**SUPPLIED RECORDS:**
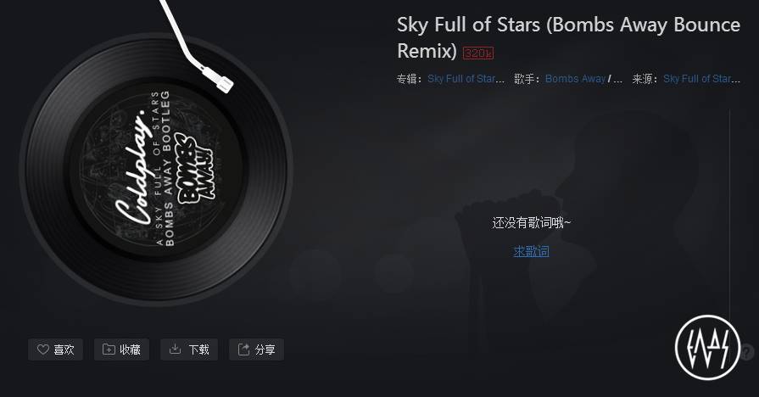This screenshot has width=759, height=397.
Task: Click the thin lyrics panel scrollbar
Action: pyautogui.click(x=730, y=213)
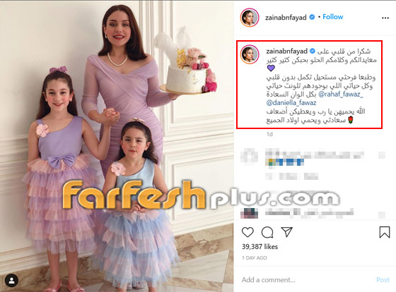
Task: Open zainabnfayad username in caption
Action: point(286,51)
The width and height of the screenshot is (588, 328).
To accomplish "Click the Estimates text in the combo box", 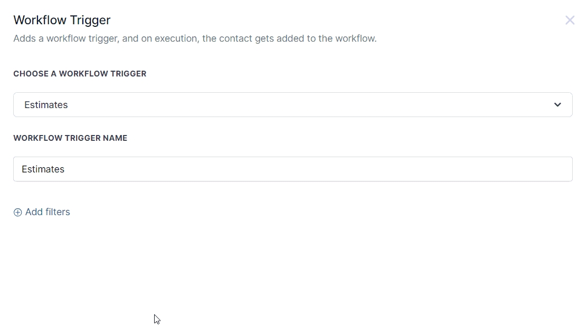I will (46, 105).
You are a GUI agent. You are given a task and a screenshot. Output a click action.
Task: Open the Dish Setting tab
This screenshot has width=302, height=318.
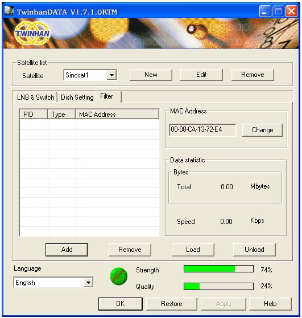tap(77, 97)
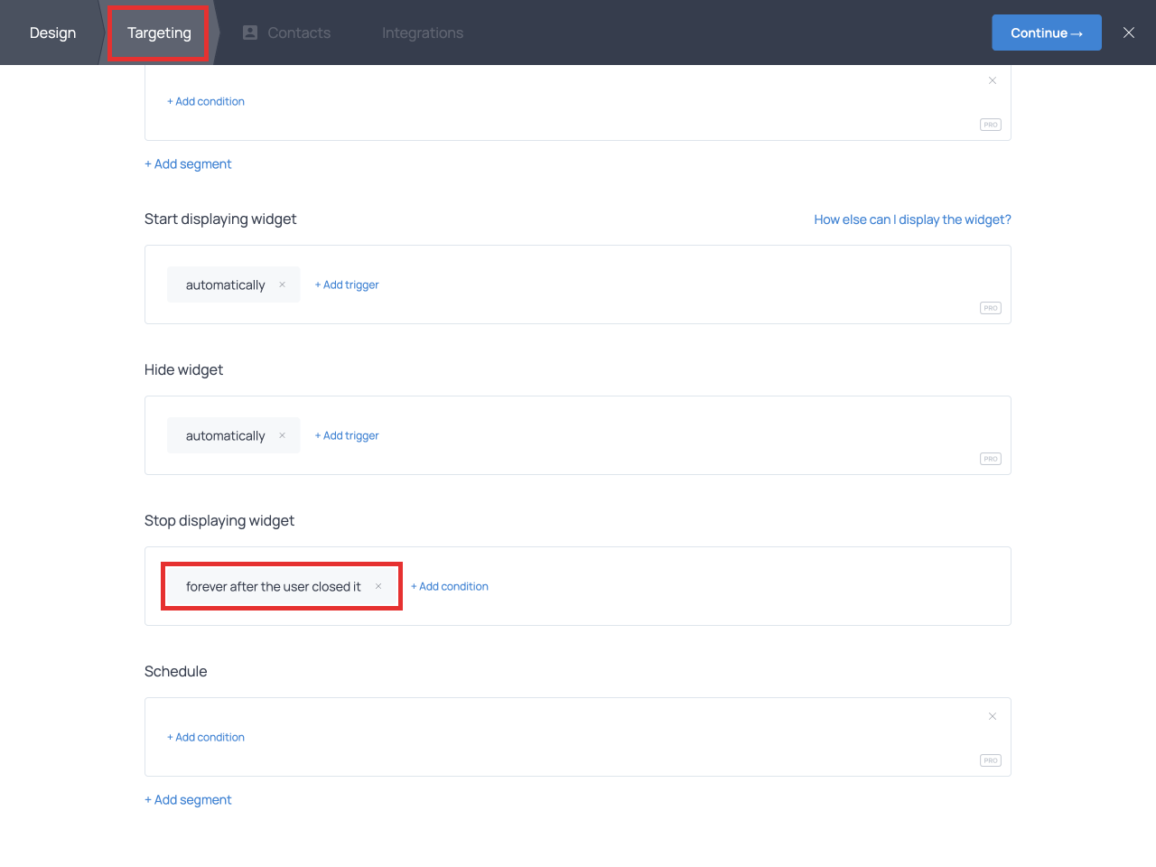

==

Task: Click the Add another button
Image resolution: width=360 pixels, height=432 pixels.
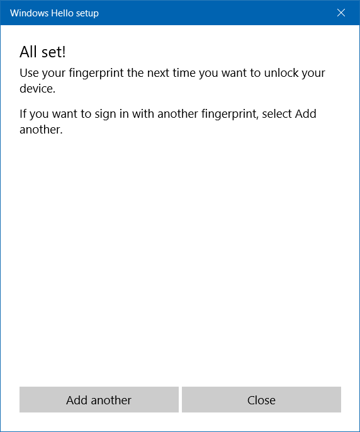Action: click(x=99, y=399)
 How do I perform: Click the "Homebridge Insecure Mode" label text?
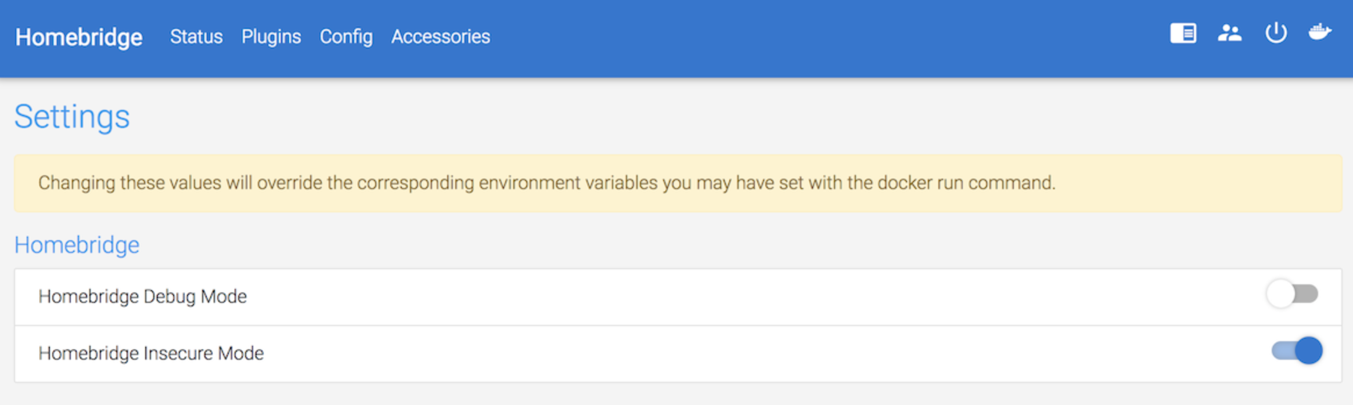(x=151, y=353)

--

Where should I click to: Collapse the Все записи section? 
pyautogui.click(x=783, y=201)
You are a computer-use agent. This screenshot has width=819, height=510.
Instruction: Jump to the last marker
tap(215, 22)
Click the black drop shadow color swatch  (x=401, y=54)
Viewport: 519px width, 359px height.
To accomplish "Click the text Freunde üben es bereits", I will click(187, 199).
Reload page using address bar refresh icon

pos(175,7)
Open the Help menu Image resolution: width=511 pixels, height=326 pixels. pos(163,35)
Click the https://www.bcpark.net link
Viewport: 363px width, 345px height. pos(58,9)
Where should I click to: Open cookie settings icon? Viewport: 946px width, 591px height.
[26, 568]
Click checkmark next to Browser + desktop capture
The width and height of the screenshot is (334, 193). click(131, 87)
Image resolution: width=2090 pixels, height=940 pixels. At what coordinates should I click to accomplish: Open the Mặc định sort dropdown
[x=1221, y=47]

**REQUIRED ACTION:**
Search the records above for the string "agent" and copy each line that holds it.

**RESULT OF THE TASK:**
You are a GUI agent. You are given a task and a screenshot. Output a click action.
You are a computer-use agent. This screenshot has width=819, height=510.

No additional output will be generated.